- **Your tasks**
A. Answer these from the passage on technosocialism:
(i) What do technosocialists treat the central planner as?
(ii) Why does the passage call the physical Church-Turing thesis a statement of faith?
(iii) Whose work are readers pointed to for discussion of hypercomputation?
B. Write a continuation of the passage on technosocialism, picking up after its final sentence.
-- Start Excerpted text --
Both the market socialism of the past and the technosocialism of the present aim at replacing the “optimization” process in the market with the central computation of the planner. Technosocialists treat each individual economic agent as a computing device which solves its own optimization problem, and the central planner as a universal Turing machine which is believed to yield output identical to that from many individual computations. That is, technosocialists accept the Church-Turing thesis and its physical implication as true, and then proceed with their models of computation. Unfortunately, as pointed out above, the (physical) Church-Turing thesis, which treats the human mind as a computing device, is a statement of faith because we cannot prove or disprove it. In other words, while the domain of Church-Turing is computational, a justification of Church-Turing requires metacomputational, or hypercomputational, consideration. Discussion about computation beyond Church-Turing, or hypercomputation, is beyond the scope of this article; readers are invited to consult da Costa and Doria (2003, 2006), for instance. For the present, we focus on the question, Can the economy be considered a computing device? We argue that there are reasons to believe that the answer is no.
-- End Excerpted text --
-- Start Material provided --
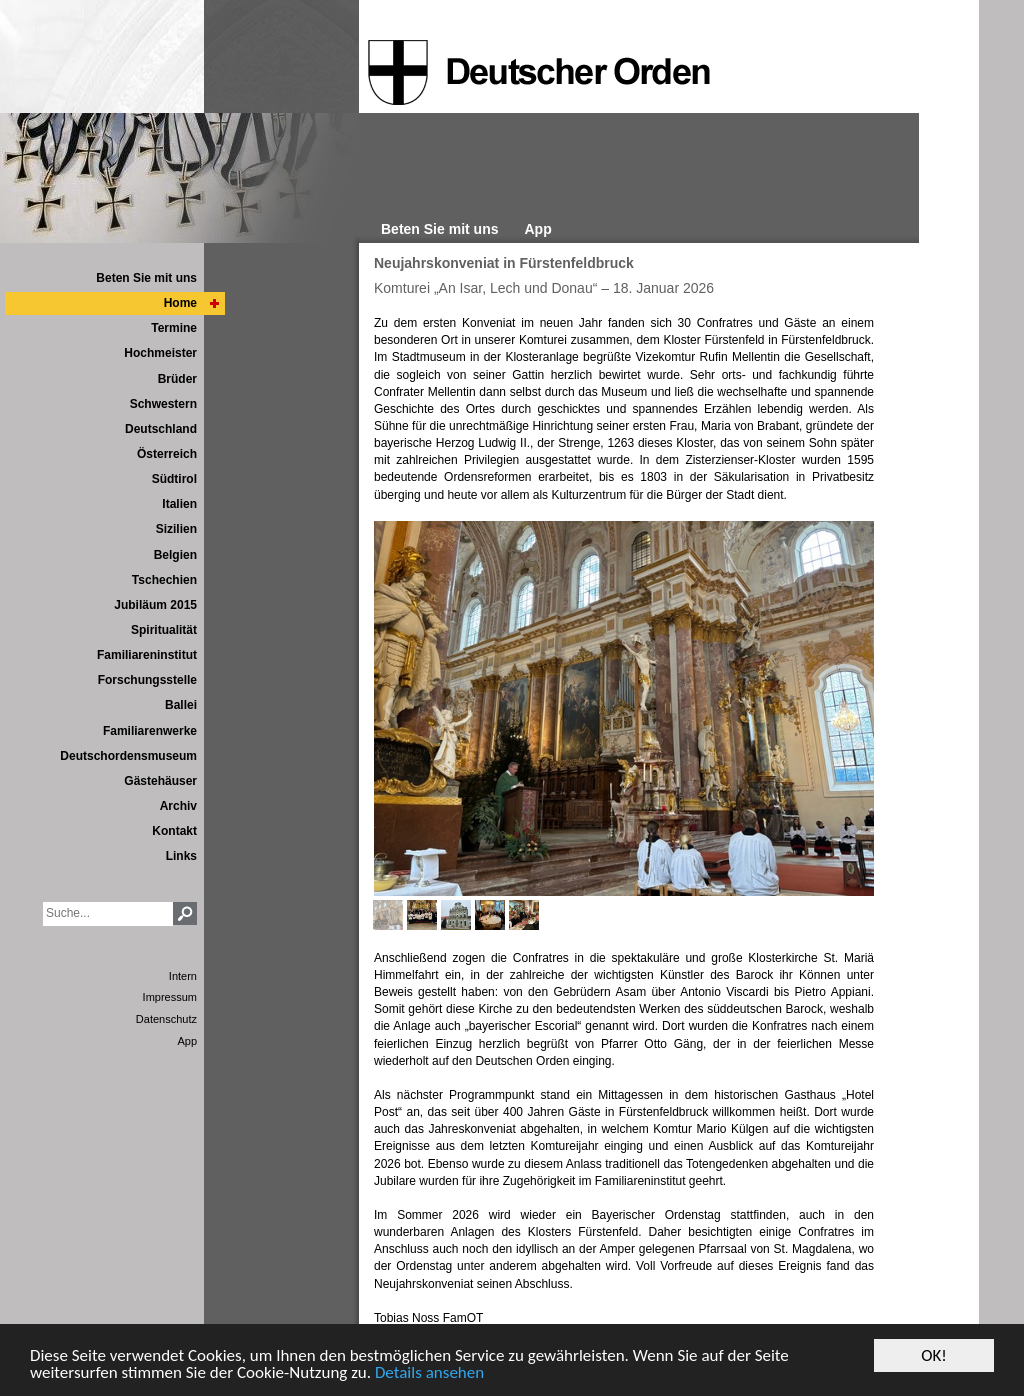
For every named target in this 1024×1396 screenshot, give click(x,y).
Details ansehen (429, 1374)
-- End Material provided --
- **Answers per task**
A.
(i) A universal Turing machine.
(ii) Because it can be neither proved nor disproved.
(iii) da Costa and Doria (2003, 2006).

B.
Bartholo et al. (2009, 78), parallel to Hedman (2006), concluded that the answer is unknown, since “of course anything that inputs and outputs data can be looked upon as some kind of computing device, but unless we clarify its inner workings, it will be an useless computing blackbox.” Even if the economy could be conceived of as a computing device, it is still the case that such a device is not equivalent to and thus could not be modeled by a Turing machine (da Costa and Doria 2006; Bartholo et al. 2009; Velupillai 2000). Such a device, which is required to have the ability to decide noncomputable problems, is a theoretical possibility, but its actual existence is still at best ambiguous (Bartholo et al. 2009, 79):
No one has ever tried to build a device that at least approximates in some reasonable sense those conditions to see how it performs in the real world. Parts of economic systems can be modelled by linear equations, with formal solutions that only use elementary functions, polynomials, sines, cosines, exponentials. One possible line of action would be (theoretically) to add up systems modelled by adequate linear equations and to connect them in order to obtain a noncomputable predicate. . . . Would one such construction reflect something that does happen in the world of economic systems? It remains to be seen.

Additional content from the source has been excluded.